(所给文本)
-*-*-

视觉学习器

构建适合计算机视觉迁移学习的 Learner所需的所有函数

此模块最重要的函数是 vision_learner 和 unet_learner。它们将帮助您使用预训练模型定义一个 Learner。请参阅视觉教程以获取使用示例。

截断预训练模型

默认情况下，fastai 库会在池化层处截断预训练模型。此函数有助于检测该层。

has_pool_type

 has_pool_type (m)

如果 m 是池化层或其子层中包含池化层，则返回 True

m = nn.Sequential(nn.AdaptiveAvgPool2d(5), nn.Linear(2,3), nn.Conv2d(2,3,1), nn.MaxPool3d(5))
assert has_pool_type(m)
test_eq([has_pool_type(m_) for m_ in m.children()], [True,False,False,True])

源代码

cut_model

 cut_model (model, cut)

截断已实例化的模型

源代码

create_body

 create_body (model, n_in=3, pretrained=True, cut=None)

根据 cut 参数，截断通常为预训练的 arch 的主体

cut 可以是一个整数，在这种情况下，我们会在相应的层截断模型；或者是一个函数，在这种情况下，此函数返回 cut(model)。如果未指定，它默认为包含池化层的第一个层。

def tst(): return nn.Sequential(nn.Conv2d(3,5,3), nn.BatchNorm2d(5), nn.AvgPool2d(1), nn.Linear(3,4))
m = create_body(tst())
test_eq(len(m), 2)

m = create_body(tst(), cut=3)
test_eq(len(m), 3)

m = create_body(tst(), cut=noop)
test_eq(len(m), 4)

for n in range(1,5):    
    m = create_body(tst(), n_in=n)
    test_eq(_get_first_layer(m)[0].in_channels, n)

头部和模型

源代码

create_head

 create_head (nf, n_out, lin_ftrs=None, ps=0.5, pool=True,
              concat_pool=True, first_bn=True, bn_final=False,
              lin_first=False, y_range=None)

模型头部，接受 nf 特征，经过 lin_ftrs 处理，最终输出 n_out 类。

如果 concat_pool=True，头部以 fastai 的 AdaptiveConcatPool2d 开始，否则使用传统的平均池化。然后使用 Flatten 层，之后是 BatchNorm、Dropout 和 Linear 层的块（如果 lin_first=True，则顺序为 Linear、BatchNorm、Dropout）。

这些块从 nf 开始，然后经过 lin_ftrs 的每个元素（默认为 [512]），最后输出 n_out。ps 是用于 Dropout 的概率列表（如果只传递一个值，它将先使用该值的一半，然后根据需要多次使用该值）。

-*-*-

(练习 1)
根据所给文本，fastai 库默认在预训练模型的哪一层处将其截断？
(练习 2)
请将所给文本中从含有“根据 cut 参数，截断通常为预训练的”的词句开始、到“nn.BatchNorm2d(5), nn.AvgPool2d(1), nn.Linear(3,4))”为止的部分重写一遍，并用“骨干部分”替换其中的“主体”。
完成练习时无需参考材料。

(所列条目)
-*-*-

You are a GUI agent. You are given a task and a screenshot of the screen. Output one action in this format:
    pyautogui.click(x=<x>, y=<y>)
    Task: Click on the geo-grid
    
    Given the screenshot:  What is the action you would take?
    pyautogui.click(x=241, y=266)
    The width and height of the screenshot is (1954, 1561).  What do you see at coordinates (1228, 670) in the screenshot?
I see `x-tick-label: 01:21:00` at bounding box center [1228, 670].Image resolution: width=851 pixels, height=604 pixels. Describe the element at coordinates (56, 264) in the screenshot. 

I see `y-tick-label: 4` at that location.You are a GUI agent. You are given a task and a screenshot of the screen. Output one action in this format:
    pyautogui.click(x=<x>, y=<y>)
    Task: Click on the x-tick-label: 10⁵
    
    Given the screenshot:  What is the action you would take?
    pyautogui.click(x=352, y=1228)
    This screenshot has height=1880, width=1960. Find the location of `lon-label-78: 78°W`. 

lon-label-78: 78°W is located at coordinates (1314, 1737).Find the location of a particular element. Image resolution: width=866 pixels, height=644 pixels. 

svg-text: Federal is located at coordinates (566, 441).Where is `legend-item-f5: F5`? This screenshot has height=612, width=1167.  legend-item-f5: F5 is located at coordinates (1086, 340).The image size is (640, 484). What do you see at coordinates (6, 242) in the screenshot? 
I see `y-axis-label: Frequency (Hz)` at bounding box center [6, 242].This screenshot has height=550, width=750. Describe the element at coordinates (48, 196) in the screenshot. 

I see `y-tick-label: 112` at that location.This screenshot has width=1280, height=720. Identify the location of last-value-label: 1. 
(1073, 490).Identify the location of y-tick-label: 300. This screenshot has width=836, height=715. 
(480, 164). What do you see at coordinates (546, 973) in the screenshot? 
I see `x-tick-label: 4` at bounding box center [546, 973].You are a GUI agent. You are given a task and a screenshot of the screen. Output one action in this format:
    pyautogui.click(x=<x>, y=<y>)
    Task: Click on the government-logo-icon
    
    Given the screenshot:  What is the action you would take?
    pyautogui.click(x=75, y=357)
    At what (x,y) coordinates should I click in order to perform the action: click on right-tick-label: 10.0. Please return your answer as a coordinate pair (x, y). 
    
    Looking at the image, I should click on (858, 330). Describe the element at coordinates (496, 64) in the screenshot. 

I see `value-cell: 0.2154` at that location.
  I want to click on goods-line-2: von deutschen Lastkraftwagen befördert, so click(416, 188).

-*-*-

(练习答案 1)
在池化层处截断。

(练习答案 2)
根据 cut 参数，截断通常为预训练的 arch 的骨干部分

cut 可以是一个整数，在这种情况下，我们会在相应的层截断模型；或者是一个函数，在这种情况下，此函数返回 cut(model)。如果未指定，它默认为包含池化层的第一个层。

def tst(): return nn.Sequential(nn.Conv2d(3,5,3), nn.BatchNorm2d(5), nn.AvgPool2d(1), nn.Linear(3,4))